» EXERCISE
Pull out each line of the records holding the string "agent".

» RECORDED DATA
*****

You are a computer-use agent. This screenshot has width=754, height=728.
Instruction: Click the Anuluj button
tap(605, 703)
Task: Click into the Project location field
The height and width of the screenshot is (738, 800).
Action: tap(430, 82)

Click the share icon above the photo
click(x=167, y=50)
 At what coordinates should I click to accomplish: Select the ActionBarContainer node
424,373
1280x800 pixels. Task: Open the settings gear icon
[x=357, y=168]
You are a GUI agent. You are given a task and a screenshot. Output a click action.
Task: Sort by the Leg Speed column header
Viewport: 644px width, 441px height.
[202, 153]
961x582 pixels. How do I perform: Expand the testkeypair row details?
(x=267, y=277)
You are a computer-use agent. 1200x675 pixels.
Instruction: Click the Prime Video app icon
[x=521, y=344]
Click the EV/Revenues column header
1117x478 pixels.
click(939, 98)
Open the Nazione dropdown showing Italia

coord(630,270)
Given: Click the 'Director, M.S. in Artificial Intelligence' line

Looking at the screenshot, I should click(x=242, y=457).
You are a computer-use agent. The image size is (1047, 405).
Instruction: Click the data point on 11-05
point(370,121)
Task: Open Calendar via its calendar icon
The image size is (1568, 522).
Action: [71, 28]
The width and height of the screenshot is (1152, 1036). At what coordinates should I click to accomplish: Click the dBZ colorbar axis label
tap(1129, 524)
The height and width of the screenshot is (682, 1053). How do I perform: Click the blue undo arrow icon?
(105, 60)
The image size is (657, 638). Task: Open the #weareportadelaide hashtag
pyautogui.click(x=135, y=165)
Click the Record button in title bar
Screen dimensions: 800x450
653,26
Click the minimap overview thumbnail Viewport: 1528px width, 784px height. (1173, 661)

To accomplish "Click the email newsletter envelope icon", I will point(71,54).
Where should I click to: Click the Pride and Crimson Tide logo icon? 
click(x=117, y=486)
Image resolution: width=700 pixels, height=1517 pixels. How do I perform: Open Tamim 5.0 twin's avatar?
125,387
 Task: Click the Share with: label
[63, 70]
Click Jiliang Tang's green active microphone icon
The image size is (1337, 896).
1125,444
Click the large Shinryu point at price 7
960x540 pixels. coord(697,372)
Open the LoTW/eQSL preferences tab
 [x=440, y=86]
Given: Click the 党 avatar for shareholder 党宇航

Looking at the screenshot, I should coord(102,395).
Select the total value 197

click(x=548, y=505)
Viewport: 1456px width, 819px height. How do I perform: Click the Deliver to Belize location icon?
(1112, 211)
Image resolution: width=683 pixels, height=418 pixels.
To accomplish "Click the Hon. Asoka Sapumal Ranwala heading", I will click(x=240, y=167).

*****

» OUTPUT OF THE TASK
You are a computer-use agent. This screenshot has width=754, height=728.
You are a GUI agent. You are given a task and a screenshot. Output a click action.
You are a computer-use agent. 1200x675 pixels.
You are a computer-use agent. The image size is (1047, 405).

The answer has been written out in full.